Ahahaha thank you for making my day. I'm still laughing from the last sentence.

Lannah
Lannah

if New York had bookmobiles, they would get hijacked withen days.it a good choice to not have a lot of them.

Monitoruser
Monitoruser

This is a sub-standard and moderately racist article that one can write you ignorant fuck. Did you think about the library metric all by yourself? I have an interesting statistic - You are a bigot, juicy piece of cunt sludge. Oh, and Men's Magazine recently named Huntsville, AL in the top 18 coolest places to live. Guess how many PHD's are there along with the weighted earnings?

Do yourself a favor and research something before you write about it. When you visit the library next time, how about you read a book about how to research a topic instead of showing up just to act smart...The library - really? Eat shit - moron.

Al_Swearengen
Al_Swearengen

How about the top 10 states where people need to get a thicker fucking skin? It's just a stupid Web list, lighten up Francis.

Monitoruser
Monitoruser

Are you kidding me? This poor excuse for a writer basically thinks something about the south and simply comes up with a basic statistic to besmirch a people group then calls it work. It's lazy and pathetic. This shit stick scum bag basically wrote - People from AL, Miss, etc.. are fat and stupid with nothing but simpleton thoughts. The above thinking obviously includes race as well.
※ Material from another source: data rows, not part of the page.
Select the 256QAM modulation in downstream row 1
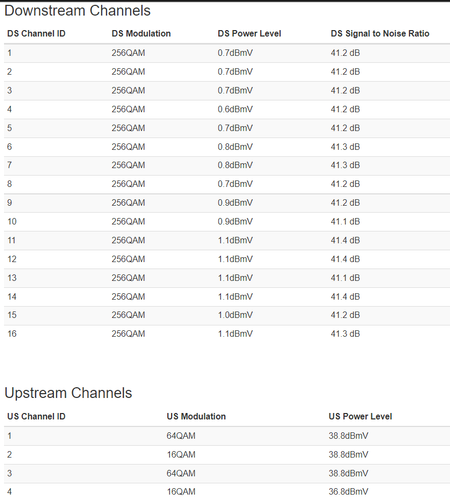450x500 pixels. pos(128,53)
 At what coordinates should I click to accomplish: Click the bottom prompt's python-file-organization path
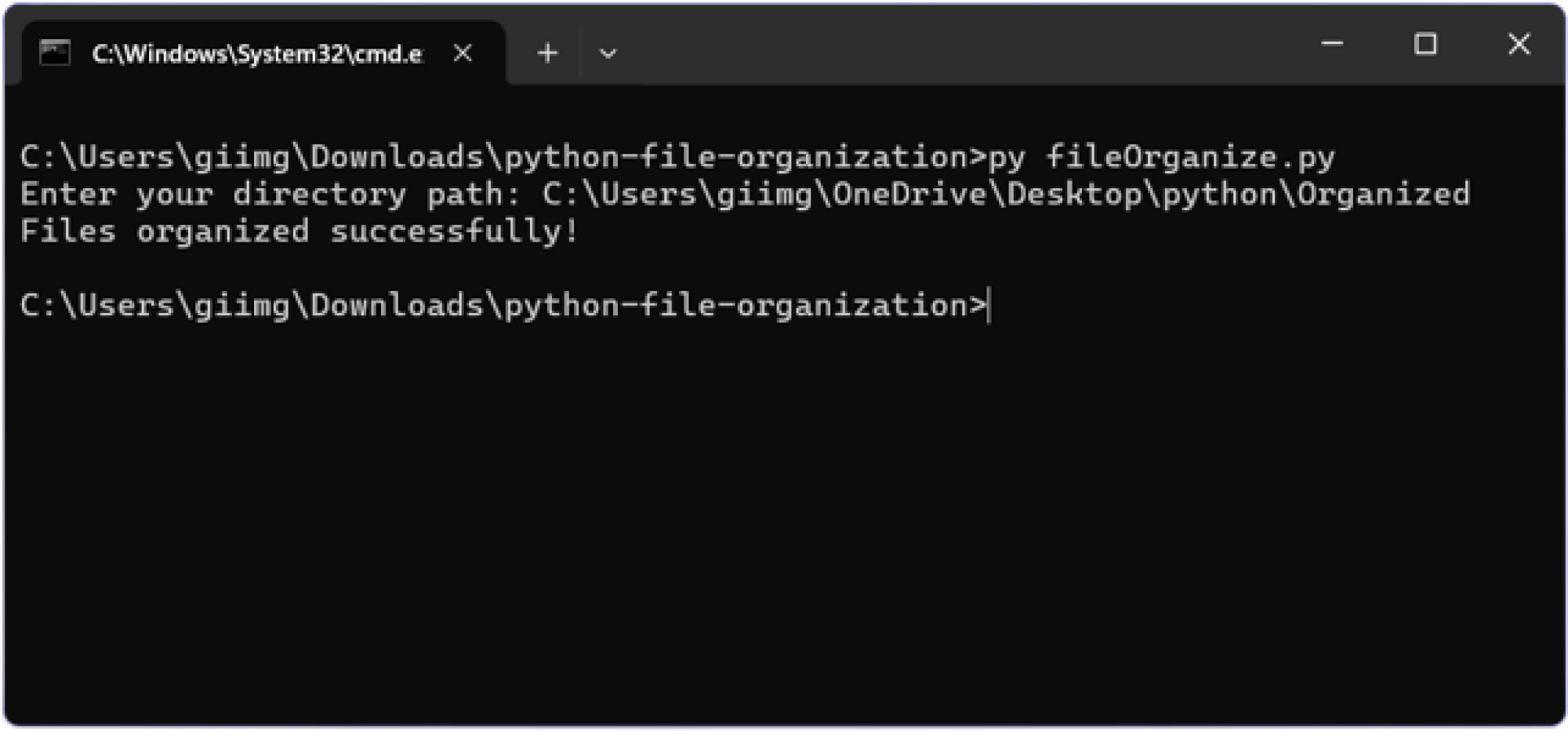pyautogui.click(x=737, y=305)
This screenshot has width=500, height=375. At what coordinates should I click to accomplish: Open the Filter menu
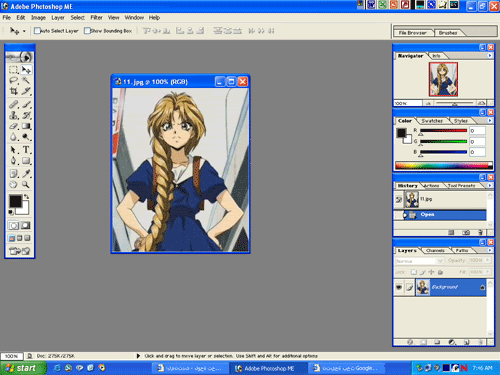(x=96, y=18)
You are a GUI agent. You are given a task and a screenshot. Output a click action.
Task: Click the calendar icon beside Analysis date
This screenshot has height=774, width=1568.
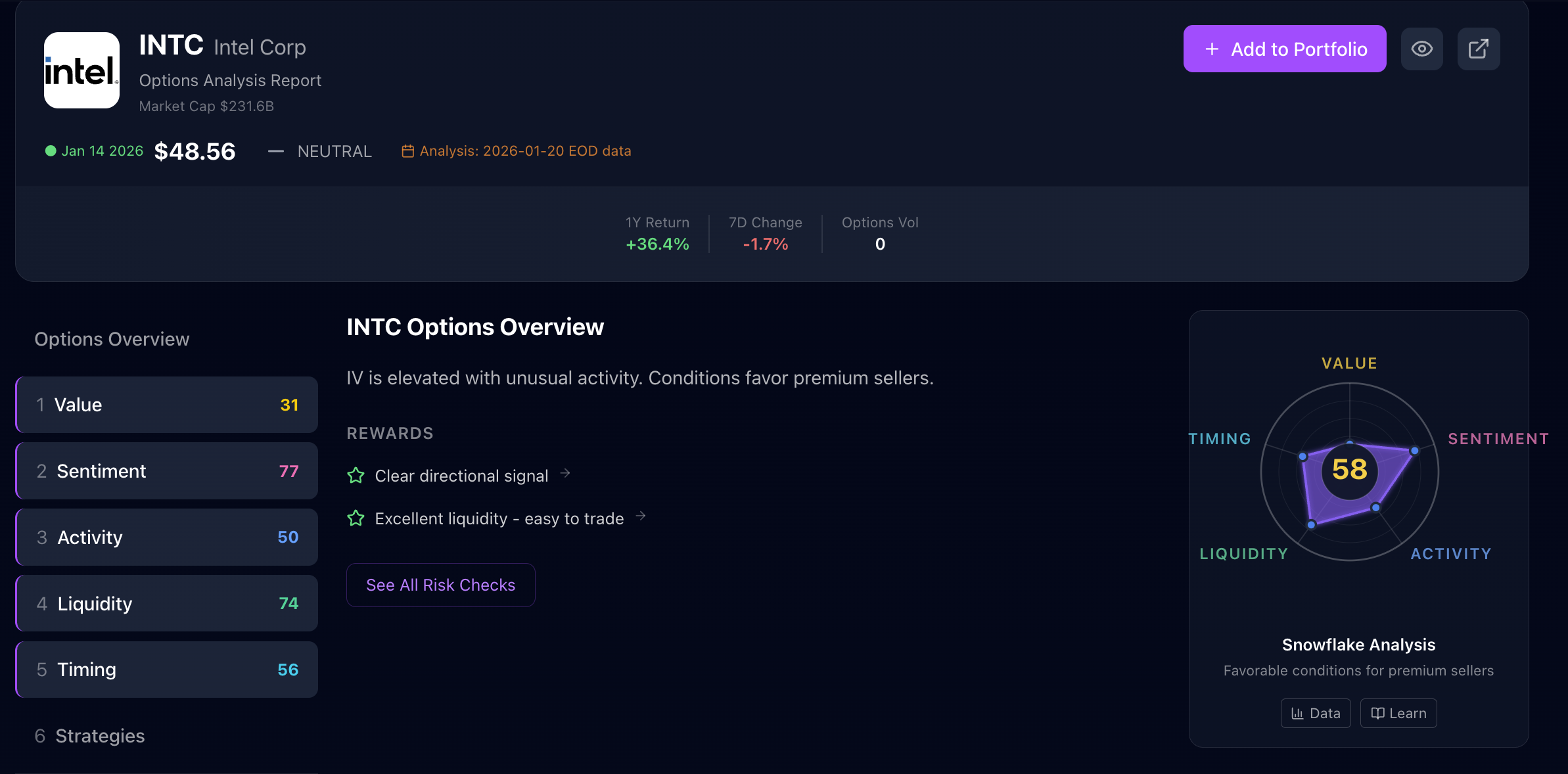(407, 151)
I almost forgot, fuck you too.

Ozzy
Ozzy

Not only that, I sense an odd cocktail of rage, shame, and bitterness from the author of the OP, as if both aware of the real problems in the South (POVERTY, INEQUALITY, RACISM) that underlie these kinds of statistics but still livid at the smug attitudes of the commenters to the HuffPo article, the sort of blithe, snide dismissal of people they've never met and know nothing about.

Al_Swearengen
Al_Swearengen

The state I grew up in is on the list you prickly prick. So go fuck yourself Mr. Can't-take-a-joke.

Diffordandtilbrook
Diffordandtilbrook

Sasha, if your defending Mississippi against obesity slurs, is citing Elvis really helping?

Sasha Stone
Sasha Stone

You have a point. But the drugs probably killed Elvis. Not the fried peanut butter and banana sandwiches.

Ozzy
Ozzy

I wouldn't excuse those sandwiches so quickly. Unfermented dwarf wheat flour used to make the bread, so probably leaky gut and inflammation of the arteries right there (gluten, WGA, etc). Fried peanut butter = rancid PUFA party, leading to bad cholesterol, more clogged arteries, and overweight. Sugars in ripe banana and peanut butter, once added to that rancid peanut oil = metabolic disorder, obesity, high blood pressure.
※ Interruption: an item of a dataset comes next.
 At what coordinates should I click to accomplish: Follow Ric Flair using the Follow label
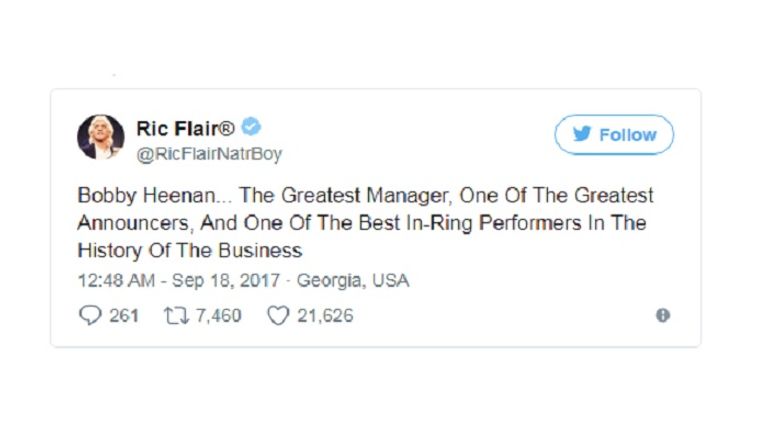coord(628,135)
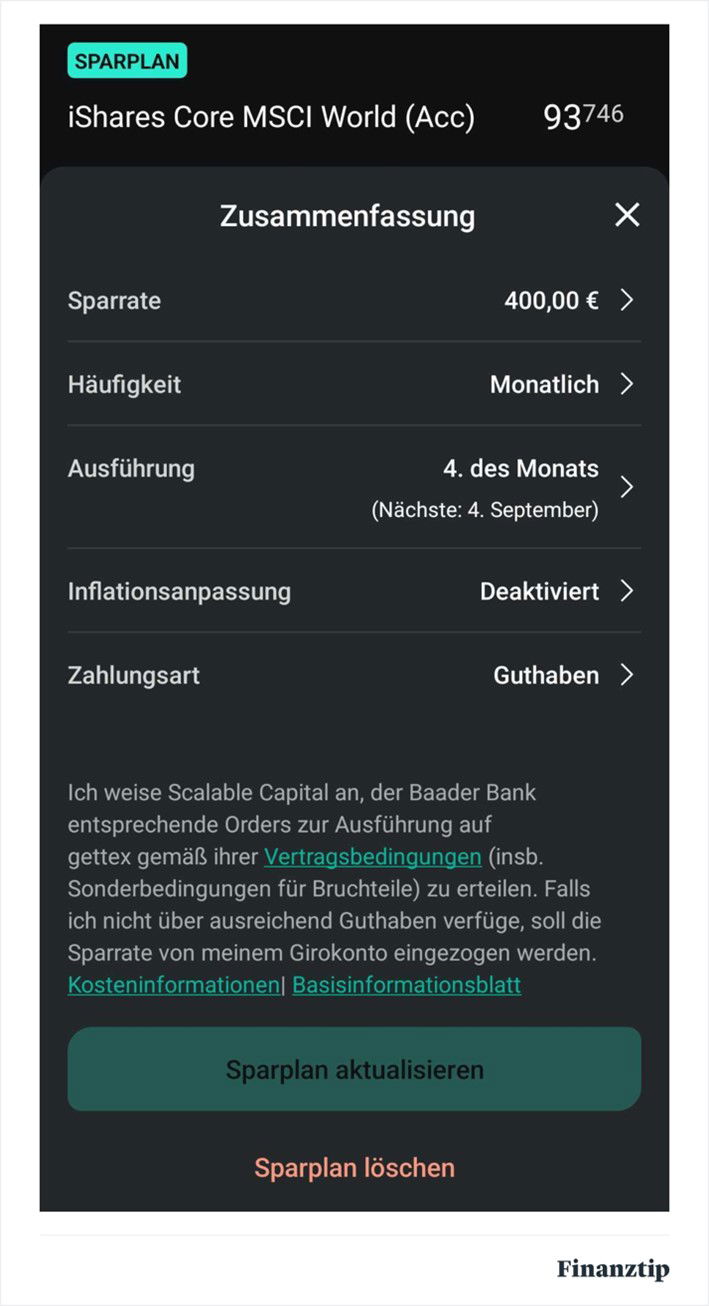Open execution day selection 4. des Monats
Image resolution: width=709 pixels, height=1306 pixels.
click(521, 468)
Tell me with a straight face Mick Jagger wasn't just as high in the 70's...

Sasha Stone
Sasha Stone

You know, we could just start with William Faulkner as Mississippi's contribution to our culture and that alone would be enough to cancel out this kind of bad press. Add in the long list of famous writers - Tennessee Williams, Richard Ford, Richard Wright, not to mention the blues giants like B.B. King, Robert Johnson, Muddy Waters, Howlin' Wolf -- and then you top it off with Elvis himself? A story like that might not grab headlines (but I'm glad to see the Huffington Post is using its wide reach so intelligently) but it far more interesting to note about the place.

I'm sick of all of the bad press on Mississippi and not enough of the good press. It is one of the most influential and culturally relevant places in the world, let alone the US.
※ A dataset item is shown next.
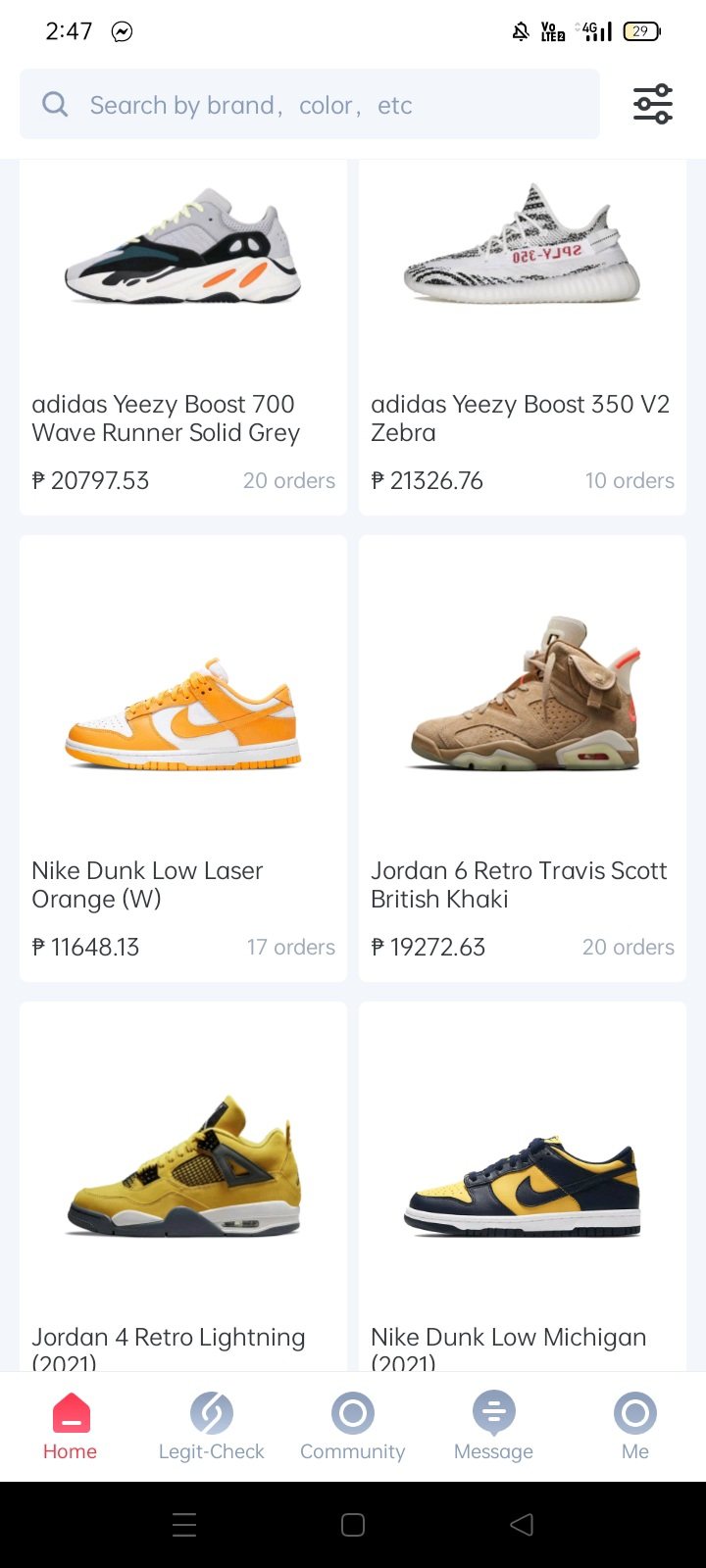
Task: Tap the Android recent apps menu button
Action: [184, 1524]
Signed,An entitled Californian, pretty nowhere near the fattest state -- what, with all of these neurotics running around?

Monitoruser
Monitoruser

Sasha, these type of overgeneralizations are more indicative of simple, blue blood, elitist group-think. He's a douche and probably wears the title like a badge of honor.

Ozzy
Ozzy

So is worshipping William Faulkner, and waving him around to excuse the South's indiscretions.

By any reasonable measure--infrastructure, literacy, inequality index--the Deep South IS a third world country (Atlanta metro area does not count). Third world countries have literary giants too.